# Se despertó o despertó



## Brainly

Saludos.

En la frase:

*Se despertó.*

¿Es redundancia? ¿se encuentra bien aplicada? ¿Debería ser: *Despertó*?

Gracias.


----------



## Suggar

despertarse (uno mismo) pero despertar (a otro)


----------



## XiaoRoel

Este verbo tiene tres opciones: ser transitivo con OD y posibilidad de diátesis pasiva; intransitivo, sin OD e intransitivo de valor "medio" con el morfema se.
a) Transitivo: Juan despertó al niño (pasiva, el niño fue despertado por Juan).
b) Intransitivo: Juan despertó temprano.
c) Sentido medio: Juan se despertó en medio de una pesadilla.


----------



## Erreconerre

Brainly said:


> Saludos.
> 
> En la frase:
> 
> *Se despertó.*
> 
> ¿Es redundancia? ¿se encuentra bien aplicada? ¿Debería ser: *Despertó*?
> 
> Gracias.


 
Las dos formas son posibles. Uno despierta y se despierta. O duerme y se duerme.


----------



## Brainly

XiaoRoel said:


> Este verbo tiene tres opciones: ser transitivo con OD y posibilidad de diátesis pasiva; intransitivo, sin OD e intransitivo de valor "medio" con el morfema se.
> a) Transitivo: Juan despertó al niño (pasiva, el niño fue despertado por Juan).
> b) Intransitivo: Juan despertó temprano.
> c) Sentido medio: Juan se despertó en medio de una pesadilla.



Pero, «Juan despertó en medio de una pesadilla» ¿También es valido?


----------



## mantxi

A mi eso me suena que se despertó dentro de la pesadilla, es decir, que cuando abrió los ojos se dio cuenta de que estaba en la pesadilla, viviéndola (en plan Freddy Krueger).

Pero sí que podría decirse "Juan despertó en un jardín", pero suena un poco narrativo, como algo que pondrías en un cuento pero nunca dirías.

========

● Tareas propuestas
[1] Indique si cada afirmación concuerda con el hilo del foro, con «sí» o «no» y las palabras decisivas del hilo citadas literalmente: (a) XiaoRoel atribuye al verbo tres opciones de uso; (b) Erreconerre sostiene que solo es correcta la forma «despertó»; (c) mantxi afirma que «Juan despertó en un jardín» no puede decirse.
[2] Transcriba sin cambios el fragmento del hilo del foro que empieza en «A mi eso me» y acaba en «plan Freddy Krueger).».
[3] Responda brevemente, con base en el hilo del foro:
(a) ¿Qué ejemplo ofrece XiaoRoel para el sentido medio?
(b) Según Suggar, ¿qué forma corresponde a despertar a otro?
(c) ¿A qué personaje alude mantxi entre paréntesis?
Las líneas siguientes no tienen relación alguna con el hilo del foro.

● Datos suministrados
========

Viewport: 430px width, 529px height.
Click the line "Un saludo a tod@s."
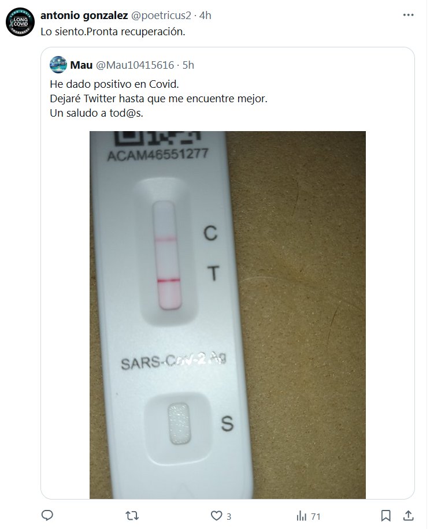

========

● Lista de respuestas
[1]
(a) Sí: "Este verbo tiene tres opciones"
(b) No: "Las dos formas son posibles."
(c) No: "Pero sí que podría decirse "Juan despertó en un jardín""

[2]
A mi eso me suena que se despertó dentro de la pesadilla, es decir, que cuando abrió los ojos se dio cuenta de que estaba en la pesadilla, viviéndola (en plan Freddy Krueger).

[3]
(a) Juan se despertó en medio de una pesadilla.
(b) Despertar.
(c) A Freddy Krueger.